Why is NumericDate used as the date format in JWT?

trenskow · September 22, 2020, 11:22am

I was just curious…

Why has it been chosen in the RFC, that dates are represented as seconds since UNIX epoch?

Why wasn’t either milliseconds since UNIX epoch chosen (as .getTime() of JavaScript’s Date type returns) or ISO 8601 (as .toJSON() of JavaScript’s Date type returns) – both of which the Date constructor also allows. I use JWTs quite extensively, and it has always puzzled me, as to why this format what chosen, as it is not very “JavaScript natural”.

To me JSON is JavaScript Object Notation, and therefore it makes sense to use some JavaScript native date formatting?

So, I really just wanted to ask about the rationale.

I apogolize in advance if this has been answered before.

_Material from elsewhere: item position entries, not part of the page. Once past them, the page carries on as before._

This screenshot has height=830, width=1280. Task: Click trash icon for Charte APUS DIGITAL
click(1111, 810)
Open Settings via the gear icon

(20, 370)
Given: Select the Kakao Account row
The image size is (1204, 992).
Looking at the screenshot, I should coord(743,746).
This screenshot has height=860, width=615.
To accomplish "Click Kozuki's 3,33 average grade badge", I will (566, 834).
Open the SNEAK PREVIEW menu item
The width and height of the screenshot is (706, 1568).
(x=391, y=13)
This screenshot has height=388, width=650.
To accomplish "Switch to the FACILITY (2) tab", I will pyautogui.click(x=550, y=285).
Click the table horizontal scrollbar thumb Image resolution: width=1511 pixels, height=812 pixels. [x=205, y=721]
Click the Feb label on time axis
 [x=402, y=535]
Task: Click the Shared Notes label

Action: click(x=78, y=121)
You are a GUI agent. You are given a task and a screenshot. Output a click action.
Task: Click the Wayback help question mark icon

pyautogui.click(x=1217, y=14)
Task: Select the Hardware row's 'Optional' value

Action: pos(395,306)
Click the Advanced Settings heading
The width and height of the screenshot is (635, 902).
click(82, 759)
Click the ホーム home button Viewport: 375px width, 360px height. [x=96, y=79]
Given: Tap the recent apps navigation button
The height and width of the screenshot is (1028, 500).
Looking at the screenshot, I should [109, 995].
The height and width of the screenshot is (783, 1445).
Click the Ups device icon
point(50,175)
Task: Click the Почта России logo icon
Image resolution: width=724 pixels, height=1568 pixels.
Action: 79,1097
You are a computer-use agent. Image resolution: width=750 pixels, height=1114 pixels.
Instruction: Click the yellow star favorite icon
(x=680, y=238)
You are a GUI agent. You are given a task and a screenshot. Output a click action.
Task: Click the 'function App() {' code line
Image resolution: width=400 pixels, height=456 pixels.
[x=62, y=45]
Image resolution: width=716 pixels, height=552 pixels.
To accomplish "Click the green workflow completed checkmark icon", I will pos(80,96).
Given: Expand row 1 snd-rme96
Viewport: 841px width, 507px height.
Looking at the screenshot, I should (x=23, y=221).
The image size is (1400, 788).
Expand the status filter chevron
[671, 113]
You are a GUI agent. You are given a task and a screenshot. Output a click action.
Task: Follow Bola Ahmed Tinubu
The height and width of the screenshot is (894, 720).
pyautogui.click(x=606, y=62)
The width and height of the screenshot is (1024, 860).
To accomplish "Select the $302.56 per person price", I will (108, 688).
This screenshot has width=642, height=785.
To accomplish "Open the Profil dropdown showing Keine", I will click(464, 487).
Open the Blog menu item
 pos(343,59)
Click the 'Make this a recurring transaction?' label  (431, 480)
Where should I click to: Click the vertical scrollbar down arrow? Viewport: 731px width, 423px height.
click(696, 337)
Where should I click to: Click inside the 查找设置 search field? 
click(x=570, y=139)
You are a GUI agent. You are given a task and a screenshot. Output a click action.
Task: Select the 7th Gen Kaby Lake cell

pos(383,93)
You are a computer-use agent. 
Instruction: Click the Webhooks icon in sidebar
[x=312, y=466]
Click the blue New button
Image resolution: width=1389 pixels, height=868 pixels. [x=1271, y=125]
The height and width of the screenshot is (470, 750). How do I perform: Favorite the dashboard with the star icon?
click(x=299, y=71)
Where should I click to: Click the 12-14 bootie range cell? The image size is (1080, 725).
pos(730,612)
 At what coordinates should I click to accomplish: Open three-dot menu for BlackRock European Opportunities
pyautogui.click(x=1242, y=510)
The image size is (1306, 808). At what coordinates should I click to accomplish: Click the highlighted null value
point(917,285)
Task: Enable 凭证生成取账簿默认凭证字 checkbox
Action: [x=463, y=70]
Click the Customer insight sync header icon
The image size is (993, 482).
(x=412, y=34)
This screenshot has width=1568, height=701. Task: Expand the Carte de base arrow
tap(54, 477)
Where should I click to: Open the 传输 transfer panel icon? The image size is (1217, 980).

jmangelo · September 22, 2020, 1:49pm

You’ll likely have to go ask the spec authors or try to go spelunking in the OAuth working group mailing lists to see if the rationale was ever discussed there. My opinion would be that give JSON does not mandate a specific format, a format that would have good interoperability and be commonly supported would be a good choice.

In relation to why seconds and not milliseconds, not sure, likely milliseconds precision was not required and for a format aiming to be compact that would reduce a few characters.